Now that it looks like Trump is headed for defeat, some Republicans feel safe to criticize him again. But courage exercised only when the coast is clear is not courage; it is opportunism. Seeing someone such as Senator Ben Sasse of Nebraska or the ever-troubled Senator Susan Collins of Maine rediscover their voices now that the die seems to be cast is not particularly inspiring.

These late conversions to opposing Trump mean nothing, at least to me. The experience of fighting taught the Never Trumpers how much the president had poisoned the Republican Party and long ago exposed the character of many of our former comrades. Some turned out to be as racist and authoritarian as Trump himself, while others merely confirmed that they were little more than vacuous opportunists who were capable of betraying the Constitution at will.
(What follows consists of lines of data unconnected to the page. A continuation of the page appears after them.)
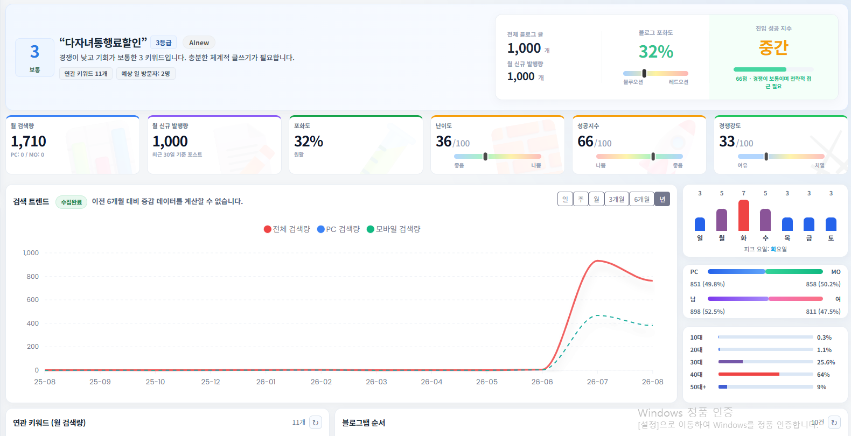Click the Tuesday peak bar in the weekday chart
The height and width of the screenshot is (436, 851).
[x=743, y=215]
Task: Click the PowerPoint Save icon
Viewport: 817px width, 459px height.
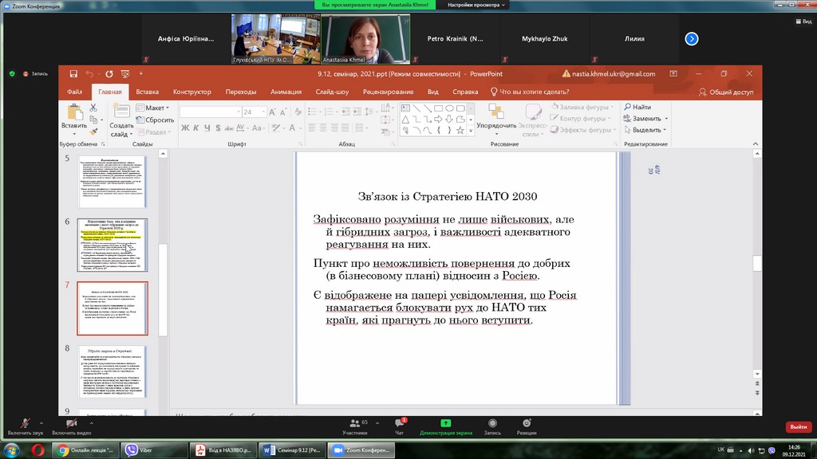Action: pyautogui.click(x=73, y=74)
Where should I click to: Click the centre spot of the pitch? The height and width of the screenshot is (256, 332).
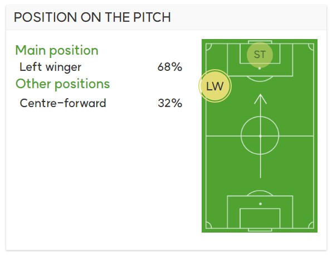(261, 136)
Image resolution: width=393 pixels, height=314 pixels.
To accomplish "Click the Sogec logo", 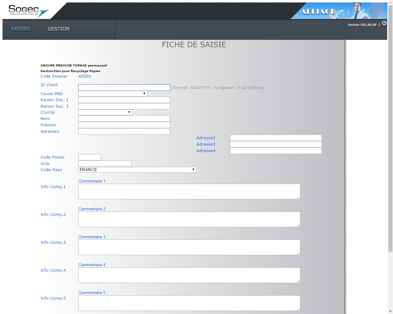I will [x=28, y=11].
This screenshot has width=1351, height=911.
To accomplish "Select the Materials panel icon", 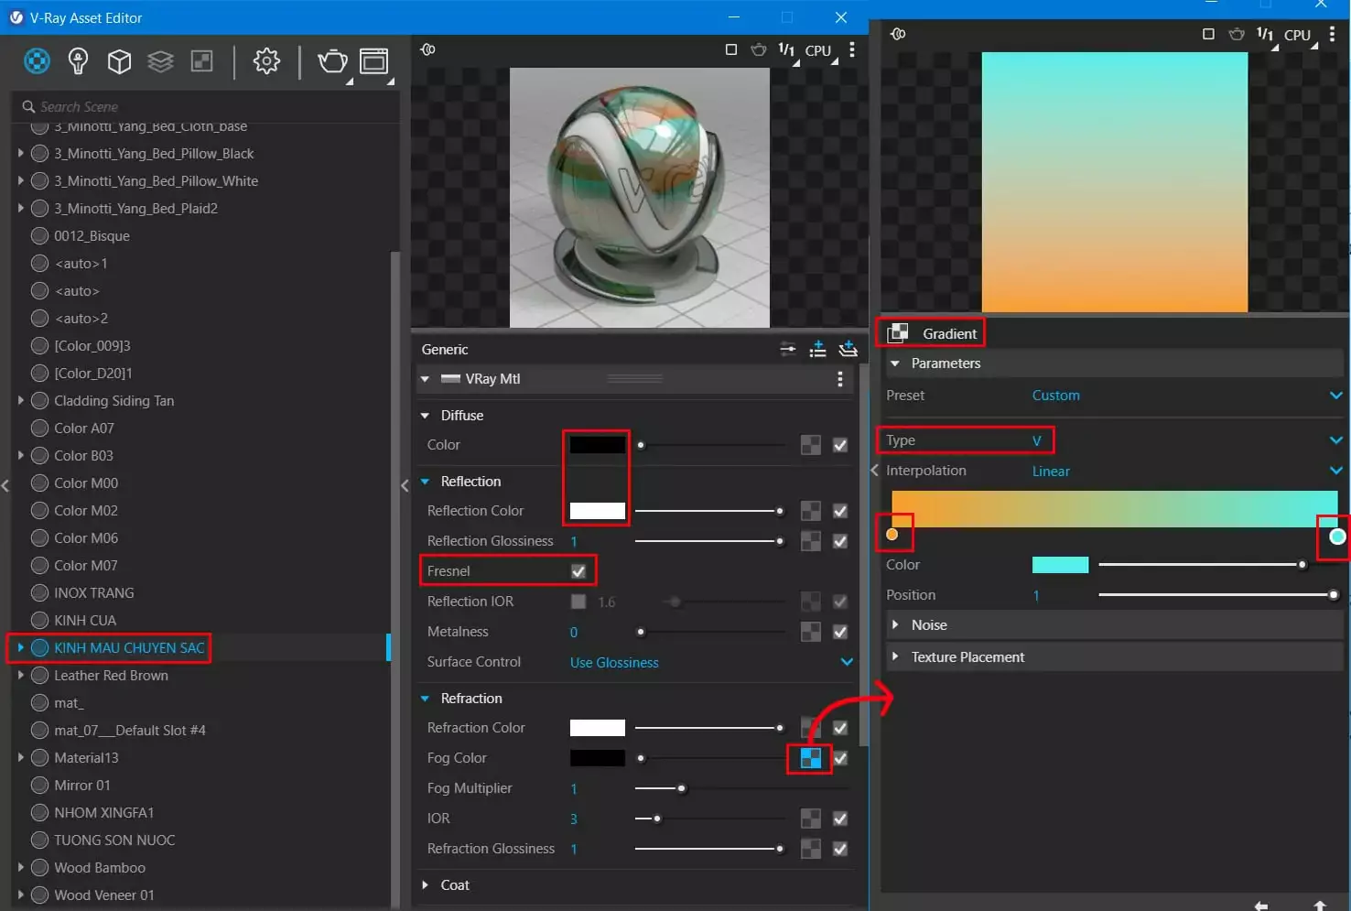I will coord(37,61).
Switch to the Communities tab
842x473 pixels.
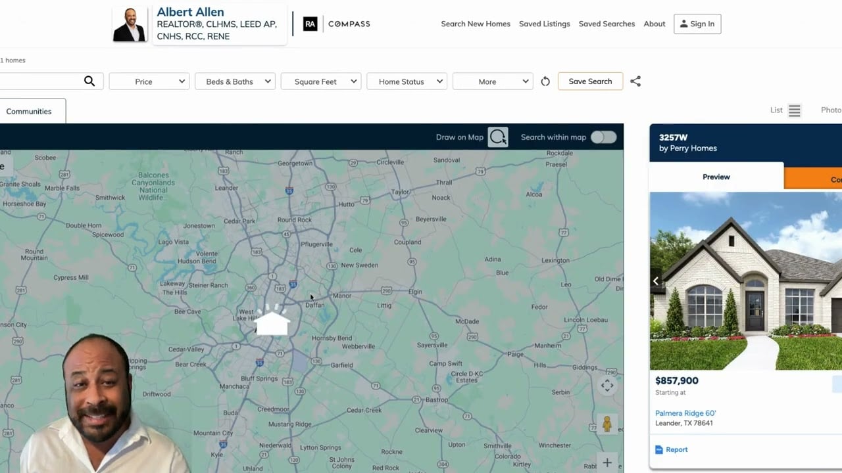pyautogui.click(x=29, y=111)
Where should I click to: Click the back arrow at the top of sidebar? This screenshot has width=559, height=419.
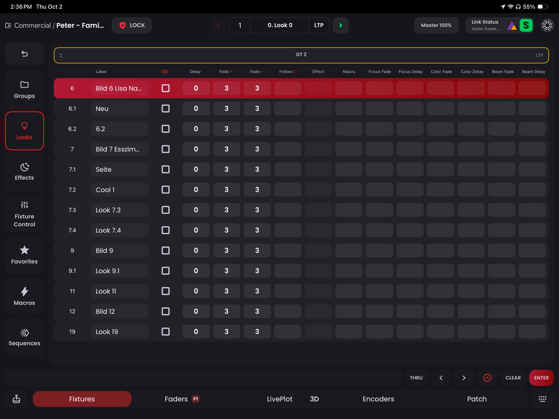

This is why, when Trump is gone (whether after this election or in 2024), I will continue to oppose everyone who had anything to do with inflicting this scar on American history, long after the members of the Trump family are finally bankrupt, in rehab, in jail, or living in seclusion in Manhattan among the neighbors who already despise them.

Whether it is Nikki Haley or Tom Cotton running for president or Fox’s prime-time lineup bolstering Trump’s underlings, for as long as I have a public platform, I will contend that these are people who betrayed the principles of our system of government for their own gain and that my fellow citizens should refuse to give them votes or ratings.

And what if Trump wins? If that happens, America will become a different country, and we will all enter the first iteration of an American dictatorship. At a minimum, I will join with other civil libertarians to limit the speed and depth with which the president will take us into authoritarianism. The fight will be a rearguard action, and we will likely lose. But I didn’t run the first time Trump was elected, and I won’t run if it happens again.

I hope that this is purely alarmism on my part. As Smiley said over his brandy, “if my past were still around today, you could say I’d failed.” But as the election approaches, I prefer to think about my time as a Never Trumper by recalling the old spy’s final words to those young students:

“Never mind. What matters is that a long war is over. What matters is the hope.”